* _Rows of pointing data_
'''

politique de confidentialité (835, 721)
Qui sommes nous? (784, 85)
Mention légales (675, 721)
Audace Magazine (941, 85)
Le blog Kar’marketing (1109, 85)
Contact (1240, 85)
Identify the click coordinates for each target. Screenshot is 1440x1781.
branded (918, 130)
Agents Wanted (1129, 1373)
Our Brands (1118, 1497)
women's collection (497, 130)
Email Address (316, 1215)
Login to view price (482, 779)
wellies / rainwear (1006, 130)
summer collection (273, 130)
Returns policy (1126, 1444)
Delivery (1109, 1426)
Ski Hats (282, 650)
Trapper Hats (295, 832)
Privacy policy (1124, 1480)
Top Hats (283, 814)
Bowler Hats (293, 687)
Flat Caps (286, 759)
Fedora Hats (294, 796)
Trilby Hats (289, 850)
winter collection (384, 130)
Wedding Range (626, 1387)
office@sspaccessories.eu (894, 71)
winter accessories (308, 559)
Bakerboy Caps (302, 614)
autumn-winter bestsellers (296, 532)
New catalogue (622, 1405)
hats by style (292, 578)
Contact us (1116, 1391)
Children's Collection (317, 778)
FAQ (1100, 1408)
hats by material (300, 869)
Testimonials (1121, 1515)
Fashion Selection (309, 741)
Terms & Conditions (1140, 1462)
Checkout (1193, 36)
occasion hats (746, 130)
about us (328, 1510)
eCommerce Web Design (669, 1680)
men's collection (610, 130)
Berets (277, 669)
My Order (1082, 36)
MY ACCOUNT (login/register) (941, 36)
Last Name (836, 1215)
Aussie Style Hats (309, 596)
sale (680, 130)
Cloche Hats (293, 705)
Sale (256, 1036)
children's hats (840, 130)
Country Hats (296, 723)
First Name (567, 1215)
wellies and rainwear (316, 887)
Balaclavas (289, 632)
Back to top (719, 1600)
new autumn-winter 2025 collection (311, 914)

'''

List each line of the records that includes the string "wellies". Matching is case-sensitive.

wellies / rainwear (1006, 130)
wellies and rainwear (316, 887)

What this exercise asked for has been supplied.